O ex-presidente Jair Bolsonaro (PL) será interrogado nesta semana pelo ministro Alexandre de Moraes, do Supremo Tribunal Federal (STF), como parte da investigação que apura uma suposta tentativa de golpe de Estado após as eleições de 2022. O depoimento está previsto para ocorrer entre quarta-feira (11) e quinta-feira (12), no âmbito da ação que mira o núcleo estratégico da trama golpista.
Bolsonaro será o sexto a depor em uma série de oitivas conduzidas por Moraes com réus considerados centrais no inquérito. Os interrogatórios ocorrem presencialmente no Supremo, onde os acusados comparecem lado a lado, mas sem a possibilidade de diálogo entre si.
Em conversas recentes com a imprensa, o ex-presidente comentou a delação de seu ex-ajudante de ordens, o tenente-coronel Mauro Cid, que afirmou ter havido uma articulação concreta para viabilizar um golpe de Estado. Apesar das revelações, Bolsonaro disse estar tranquilo. “Não tem por que me condenar. Estou com a consciência limpa. Nunca houve convocação do Conselho da República ou do Conselho de Defesa. Isso nem foi cogitado de fato”, argumentou.
De acordo com Cid, Bolsonaro teria pressionado o então ministro da Defesa, Paulo Sérgio Nogueira, para divulgar um relatório que levantasse suspeitas sobre a segurança das urnas eletrônicas — o que poderia ser usado como pretexto para uma intervenção institucional.
Apesar da gravidade das acusações, Bolsonaro e Cid trocaram um abraço antes dos depoimentos. O ex-presidente afirmou que não há mágoas e que não vê problemas na relação com o ex-aliado. A fala, no entanto, contrasta com o conteúdo da delação de Cid, que detalha reuniões e ações que colocariam Bolsonaro no centro da articulação golpista.

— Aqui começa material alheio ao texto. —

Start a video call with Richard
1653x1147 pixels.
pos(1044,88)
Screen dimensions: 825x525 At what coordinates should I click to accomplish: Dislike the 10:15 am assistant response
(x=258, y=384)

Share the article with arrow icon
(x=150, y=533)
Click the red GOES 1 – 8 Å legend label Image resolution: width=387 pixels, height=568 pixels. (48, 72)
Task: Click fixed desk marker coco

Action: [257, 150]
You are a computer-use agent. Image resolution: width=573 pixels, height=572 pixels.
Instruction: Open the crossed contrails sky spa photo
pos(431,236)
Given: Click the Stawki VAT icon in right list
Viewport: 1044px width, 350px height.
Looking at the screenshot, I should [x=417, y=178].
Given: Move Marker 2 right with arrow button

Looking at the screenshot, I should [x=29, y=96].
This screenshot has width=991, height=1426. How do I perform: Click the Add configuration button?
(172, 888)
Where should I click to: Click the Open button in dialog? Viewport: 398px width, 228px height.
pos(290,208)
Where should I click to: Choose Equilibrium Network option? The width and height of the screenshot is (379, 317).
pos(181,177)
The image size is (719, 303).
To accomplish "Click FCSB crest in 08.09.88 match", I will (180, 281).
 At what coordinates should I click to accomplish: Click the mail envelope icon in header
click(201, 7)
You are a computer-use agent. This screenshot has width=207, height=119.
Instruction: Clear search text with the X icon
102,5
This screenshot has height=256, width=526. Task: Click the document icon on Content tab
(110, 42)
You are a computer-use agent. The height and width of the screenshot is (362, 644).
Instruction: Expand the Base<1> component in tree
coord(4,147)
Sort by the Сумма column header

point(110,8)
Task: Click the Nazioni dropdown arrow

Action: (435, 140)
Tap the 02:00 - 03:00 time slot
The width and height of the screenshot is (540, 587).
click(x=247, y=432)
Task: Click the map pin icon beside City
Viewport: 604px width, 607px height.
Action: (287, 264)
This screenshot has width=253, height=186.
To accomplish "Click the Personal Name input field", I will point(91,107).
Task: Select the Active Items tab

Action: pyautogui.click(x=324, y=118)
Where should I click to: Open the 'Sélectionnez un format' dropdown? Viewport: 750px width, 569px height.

Os depoimentos desta semana são considerados decisivos para o avanço do inquérito. O STF, sob a relatoria de Moraes, avalia se há elementos suficientes para o envio dos réus à fase de julgamento. A expectativa é que o cerco jurídico sobre Bolsonaro se intensifique nas próximas semanas, especialmente após a confirmação, por delatores, de que existiam documentos e estratégias para tentar anular o resultado eleitoral de 2022.